Kathleen Bartels arrived at her new post as executive director and CEO of the Museum of Contemporary Art Toronto in April with the gallery still under lockdown. Eight months into her tenure and the Sterling Road museum is once again shut to the public.
While MOCA has learned a lot lately about how to be a museum with its doors closed, this year chock full of pauses and postponements has given the new boss plenty of time to consider what kind of museum she’s running.
“MOCA has had a wonderful history on Queen Street and in North York,” Bartels says. “Now, it’s in the new building where it’s been programming for about two years. So what is the future of MOCA? What does MOCA want to be?”
These are the big questions the museum hasn’t yet answered for itself, but which Bartels is determined to.
Since dropping the second “C” from its name (the one that stood for “Canadian”) and leaving Queen West for the Tower Automotive Building on an ambitious growth project, MOCA has wobbled out of the starting gate.

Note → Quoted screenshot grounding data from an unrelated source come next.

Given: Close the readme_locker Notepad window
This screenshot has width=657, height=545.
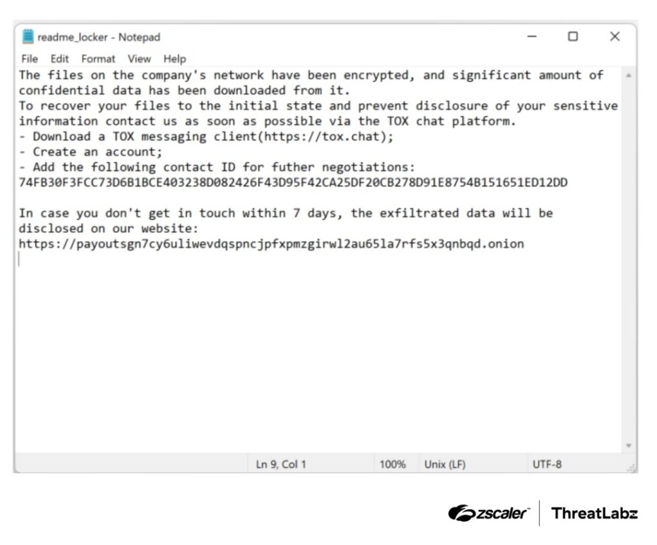Looking at the screenshot, I should click(x=615, y=37).
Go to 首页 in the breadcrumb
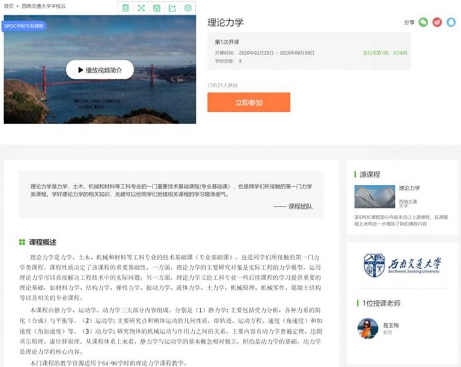The height and width of the screenshot is (367, 461). pos(8,5)
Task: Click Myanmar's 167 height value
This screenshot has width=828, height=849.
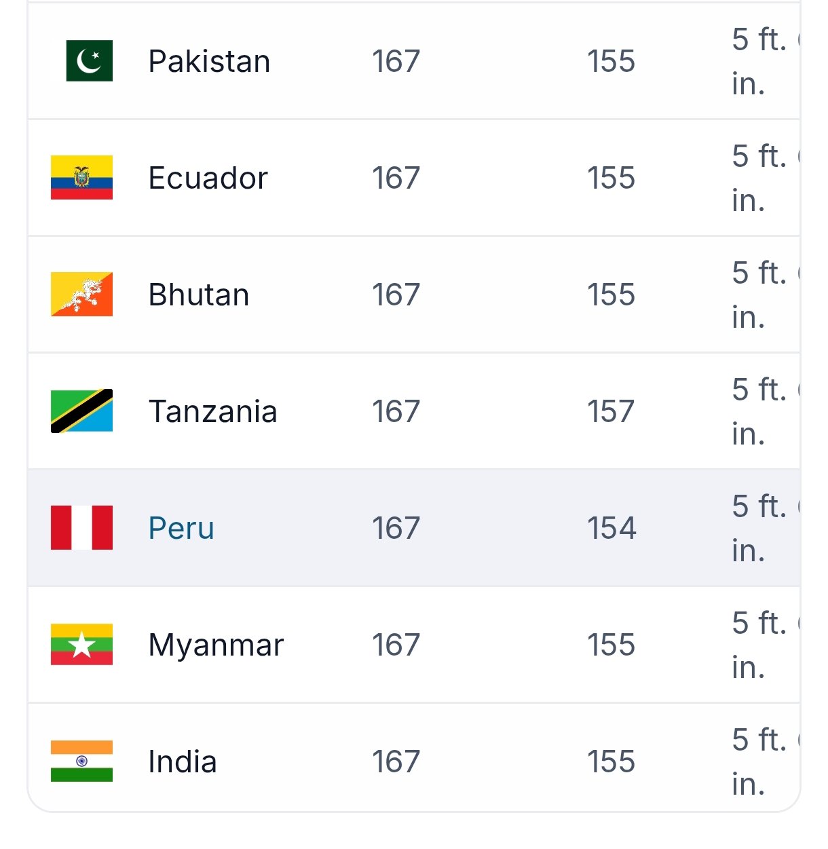Action: tap(396, 645)
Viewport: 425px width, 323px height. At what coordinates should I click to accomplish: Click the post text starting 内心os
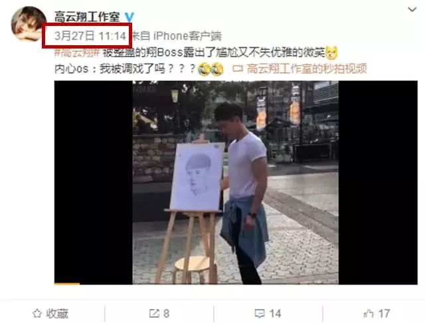[125, 69]
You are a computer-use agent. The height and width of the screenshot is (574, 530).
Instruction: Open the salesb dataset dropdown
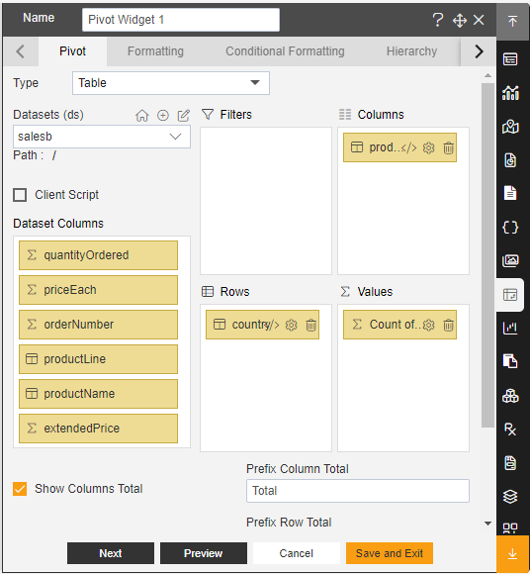[x=102, y=137]
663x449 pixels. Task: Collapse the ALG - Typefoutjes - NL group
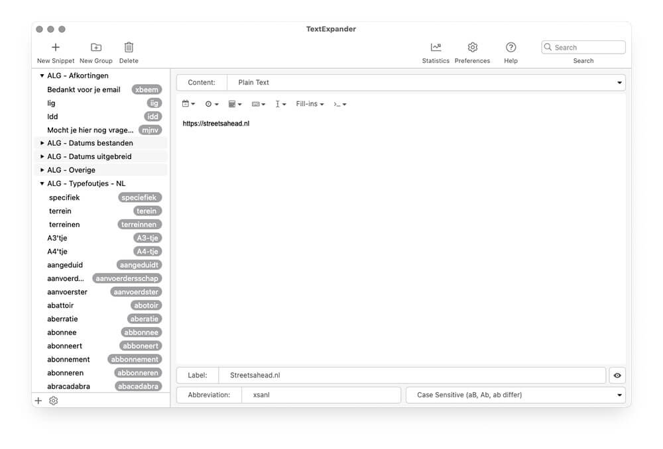pyautogui.click(x=42, y=183)
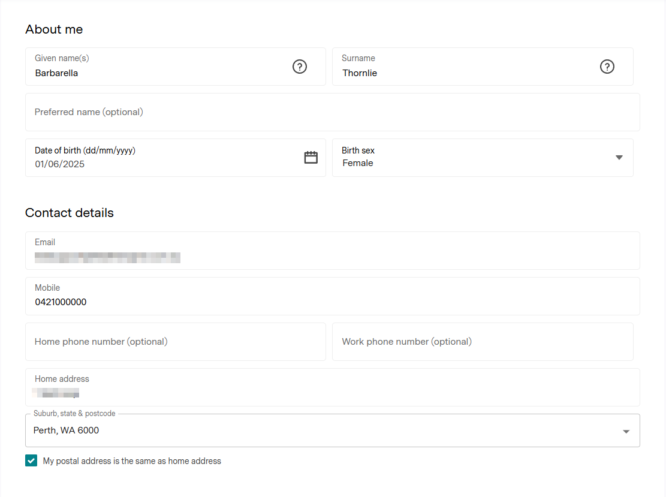
Task: Open the date of birth calendar picker
Action: [311, 158]
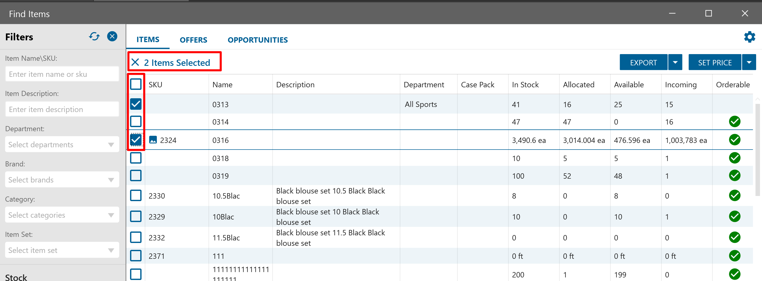Toggle the select-all checkbox in header
The height and width of the screenshot is (281, 762).
coord(136,84)
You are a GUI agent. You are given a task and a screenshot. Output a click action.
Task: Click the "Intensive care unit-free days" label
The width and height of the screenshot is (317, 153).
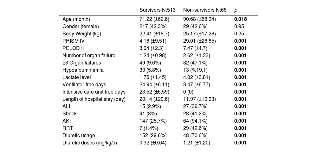[94, 92]
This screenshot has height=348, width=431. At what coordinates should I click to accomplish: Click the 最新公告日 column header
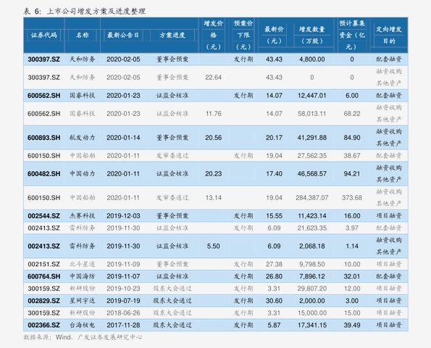tap(123, 36)
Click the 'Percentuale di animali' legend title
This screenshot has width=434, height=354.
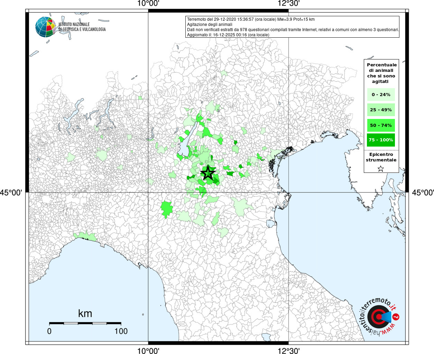pos(381,73)
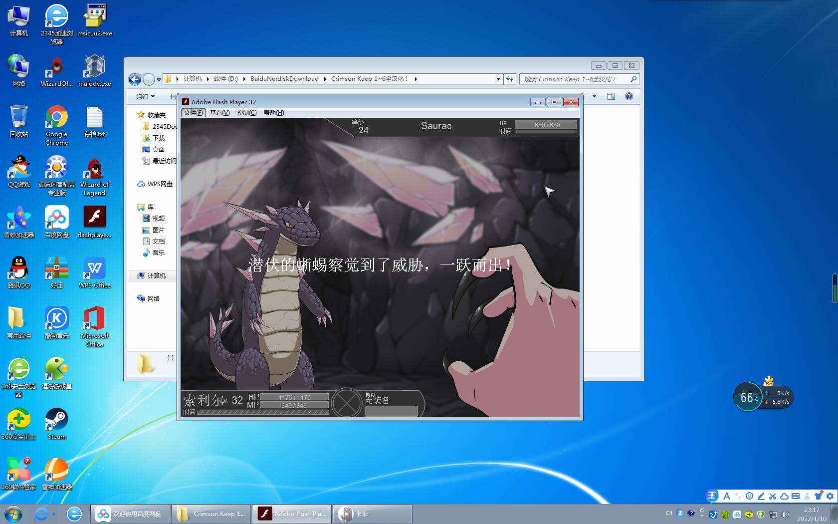The width and height of the screenshot is (838, 524).
Task: Expand the address bar history dropdown
Action: pos(498,79)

The grand opening was delayed repeatedly, its programming has been scattered and turnover at the very top — four different directorships in as many years — has sapped efforts to develop an identity.
The Junction Triangle outpost has had moments when it rose to its promise but, mostly, it’s felt a bit adrift, in need of surer leadership.
Bartels joins MOCA as an experienced captain with a track record for fundraising and building audiences. (And what budding institution couldn’t use more funds or audience?) For 18 years, she was director of the Vancouver Art Gallery, where she grew its annual membership from 5,000 to 37,000 people and nearly quadrupled private donations.
She was an ardent champion for its ultra-ambitious, starchitect-designed new gallery, which awaits still more funds before shovels hit the ground, though she raised an impressive $135 million from public and private sources. Before that, the Chicago-born art administrator spent 13 years at the Museum of Contemporary Art, Los Angeles, where she served last as assistant director.
“(MOCA) hired me for my experience,” Bartels says. “I think experience matters.”
The museum’s new board chair, Brad Keast, confirms it. “Kathleen is a visionary that understands MOCA’s potential to be an important international institution,” he says. “She has extensive experience building programs, audiences and a solid support base.”
Before the gallery closed last month, some of Bartels’ touch was perhaps beginning to shine through.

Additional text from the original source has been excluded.